AKP FAŞİZMİ POLİS DEVLETİ KURUYOR!
Tele Faşizm
AKP hukuku ve muhalefeti
tasfiye etmeye çalışıyor
Geçtiğimiz haftalar, AKP rejiminin faşist yüzünün iyiden iyiye açığa çıkmaya başladığını, Türkiye’nin telekulak skandalıyla ve polis devleti tartışmalarıyla çalkalandığını gördük.
Bilindiği gibi olayların bu düzeyde patlak vermesi ilk olarak 15 Mayıs’ta Anayasa Mahkemesi Başkan Vekili Osman Paksüt’ün, Emniyet’e bağlı bir ekip tarafından dinlendiğinin ortaya çıkmasıyla gerçekleşmişti. Paksüt ve eşi bir aracın kendilerini takip ettiğini fark etmişlerdi. Aracın şüpheli görüntüsünden de kuşkulanan Paksüt, aracın yanına giderek içindekilerin kimliğini ve kendisini dinleyip dinlemediklerini sormuştu. Araçtan çıkan ve polis oldukları anlaşılan şahıslar olay yerinden, kimlik göstermeden kaçmışlardı. Paksüt’ün bagajda dinleme cihazı olduğu düşüncesiyle içini görmek isteği de engellenmişti.

__Görev Tanımı__.
Telekulak skandalını anlatan yazıyı lütfen son cümlesinden sonra sürdürün. Öğelerin bu işle hiçbir ilgisi yoktur.

__Veriler__.
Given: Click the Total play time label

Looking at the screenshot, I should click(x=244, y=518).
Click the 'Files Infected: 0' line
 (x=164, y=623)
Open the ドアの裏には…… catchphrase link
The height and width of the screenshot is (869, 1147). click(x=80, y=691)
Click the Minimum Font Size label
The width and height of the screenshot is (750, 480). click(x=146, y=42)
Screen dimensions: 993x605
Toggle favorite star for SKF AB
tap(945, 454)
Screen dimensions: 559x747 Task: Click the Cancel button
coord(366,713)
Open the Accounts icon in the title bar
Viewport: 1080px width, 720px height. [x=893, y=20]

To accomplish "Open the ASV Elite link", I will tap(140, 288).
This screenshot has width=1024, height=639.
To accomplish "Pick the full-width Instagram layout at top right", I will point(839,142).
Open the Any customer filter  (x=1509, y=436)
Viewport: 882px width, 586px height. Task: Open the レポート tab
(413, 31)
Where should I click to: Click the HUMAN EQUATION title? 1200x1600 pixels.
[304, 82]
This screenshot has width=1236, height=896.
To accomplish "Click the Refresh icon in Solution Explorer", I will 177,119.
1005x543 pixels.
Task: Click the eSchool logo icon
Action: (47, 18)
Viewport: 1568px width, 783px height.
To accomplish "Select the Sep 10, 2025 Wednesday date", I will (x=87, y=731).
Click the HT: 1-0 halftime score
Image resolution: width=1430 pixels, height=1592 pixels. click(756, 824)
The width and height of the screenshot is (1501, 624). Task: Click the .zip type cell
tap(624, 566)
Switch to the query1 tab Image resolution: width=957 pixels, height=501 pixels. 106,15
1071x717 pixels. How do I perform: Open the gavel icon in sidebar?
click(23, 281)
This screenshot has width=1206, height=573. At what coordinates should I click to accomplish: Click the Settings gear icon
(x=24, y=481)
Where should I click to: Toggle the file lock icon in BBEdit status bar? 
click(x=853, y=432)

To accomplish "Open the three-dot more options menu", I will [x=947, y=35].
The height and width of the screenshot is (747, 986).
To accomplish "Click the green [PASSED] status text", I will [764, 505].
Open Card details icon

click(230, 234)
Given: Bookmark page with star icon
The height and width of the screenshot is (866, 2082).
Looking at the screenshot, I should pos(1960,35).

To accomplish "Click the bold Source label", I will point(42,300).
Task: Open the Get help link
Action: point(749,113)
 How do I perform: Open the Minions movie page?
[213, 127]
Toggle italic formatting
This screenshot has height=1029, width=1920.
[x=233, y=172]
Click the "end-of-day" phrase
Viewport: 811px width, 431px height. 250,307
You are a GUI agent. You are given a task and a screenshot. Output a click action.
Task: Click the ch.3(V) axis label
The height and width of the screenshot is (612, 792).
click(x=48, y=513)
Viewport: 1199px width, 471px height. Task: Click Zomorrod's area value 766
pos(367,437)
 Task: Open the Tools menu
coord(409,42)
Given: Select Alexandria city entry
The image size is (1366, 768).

__Çıktı__.
Olayın açığa çıkmasının ardından Emniyet Genel Müdürlüğü, aracın başkalarını izlediğini iddia etmişti ancak Osman Paksüt ve eşi aracın evlerinden çıktıklarından beri kendilerini izlediğini açıkladılar. Ayrıca iki aydır benzer araçlar tarafından izlendiklerini ve bu araçlardan birinin plakasını Emniyet’e bildirdiklerinde, plakanın sahte çıktığını açıkladılar. Ortada açık bir suçüstü olduğu görülmektedir. AKP’nin polis devleti uygulaması suçüstü yakalanmıştır.
Paksüt, iki aydır, yani AKP’ye kapatma davası açıldığından beri izlenmekte olduğunun farkındadır ve o gün durumu deşifre etmeyi başarmıştır. Her ne kadar Cemil Çiçek ilk anda “Takip söz konusu değil” açıklamasında bulunsa da, Emniyet olayı reddetse de durum gayet açıktır.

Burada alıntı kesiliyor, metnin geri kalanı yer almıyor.